With frisson, I often find myself going back to moving songs that I know give me chills to decompress after a long day at work. Several commentators have also noted anecdotally that frisson improves their mood and helps them de-stress. We’ve even met one doctor who prescribes frisson songs to his patients on the basis that he thinks it improves heart health!
I made an immediate connection to this idea of frisson as stress relief when I saw a video from CNN over the Halloween holiday. Remember, the core mechanism underlying musical frisson is the triggering of our fight-or-flight fear response.
It seems to me that with scary movies and frisson music, the common, underlying fight-or-flight mechanism can potentially be used more deliberately to help us all relax and manage the stressors of daily life.
This theme of frisson as a fun, uplifting escape is consistent with our crowdsourced dataset. Some of the most popular, consistent submissions were surprising, feel-good performances like those from Paul Potts, Susan Boyle, and Charlotte and Jonathan. One performance that I had not encountered before, but that really worked for me (especially those harmonies from 0:53-1:03), is a rendition of the Star-Spangled Banner by The Cactus Cuties. These ladies rock!

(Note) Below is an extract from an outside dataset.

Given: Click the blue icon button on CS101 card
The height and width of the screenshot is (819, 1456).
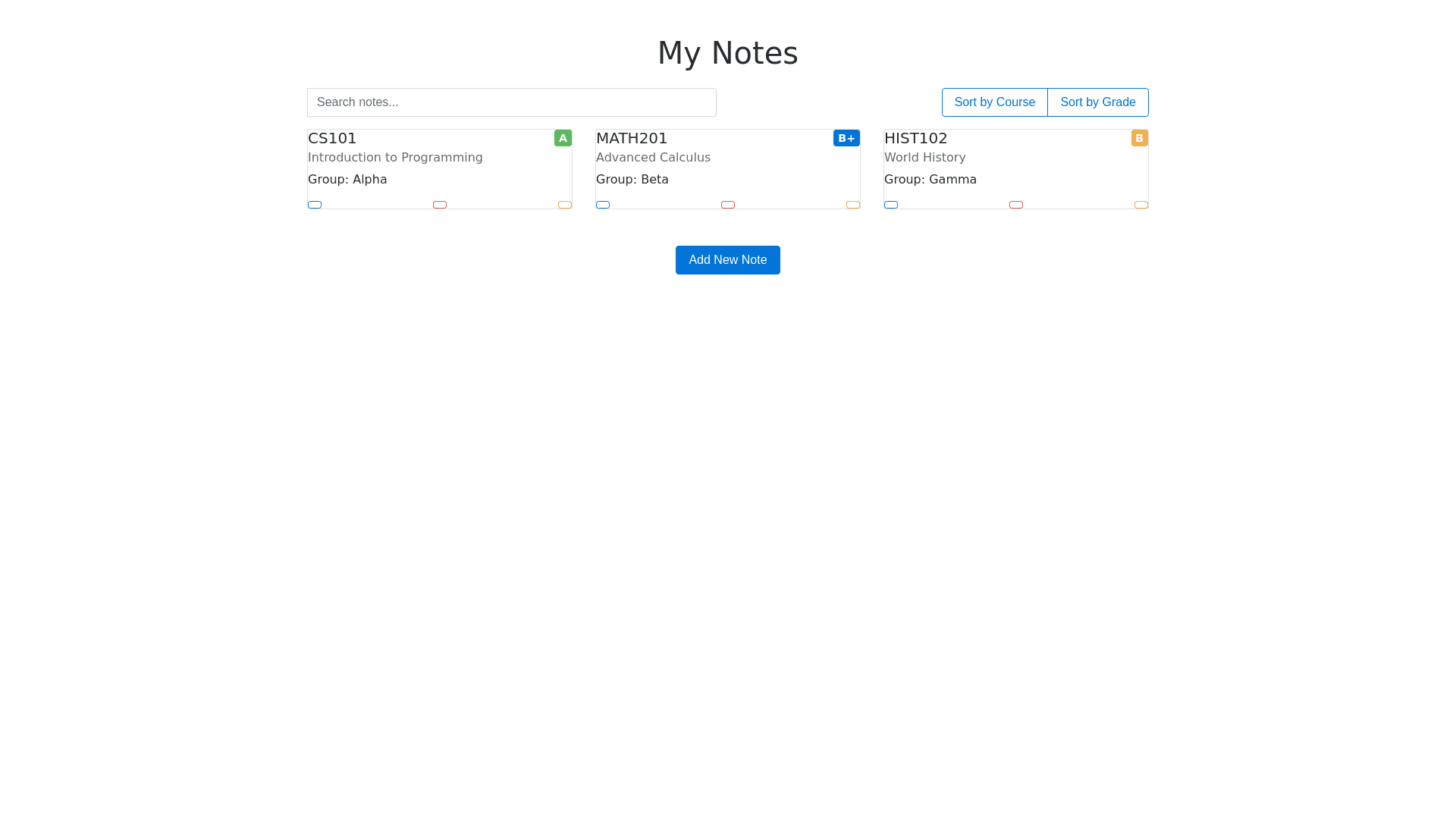Looking at the screenshot, I should 315,205.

With national anthems, there is always a possibility that its the patriotic associations we have with the piece that induce chills, rather than the music/performance itself. Indeed, frisson researchers have verified this mechanism. What I love about this video, however, is that the Youtube comments are riddled with folks from other countries saying things like “Damn this video gave me chills and I’m not even American.” So even though I’m sure patriotic associations are triggered for American listeners, we have evidence this performance also works for broader audiences.
Another view is that its the contrast of how young and cute the performers are with the power of their singing that causes frisson. The video undoubtedly enhances frisson for viewers, but at least my team and I still get chills on a blind listen. And to me, this is all another data point that there are acoustic structures (in this case the Harmonicity pattern these ladies achieve throughout the song) that can reliably produce frisson for many listeners simply through patterns of sound.
To date, we are not aware of any scientific studies that directly probe the relationship between frisson and health. But, we’re hoping to eventually collaborate with academic partners and use Qbrio to test if music-induced frisson can be causally linked with positive health outcomes.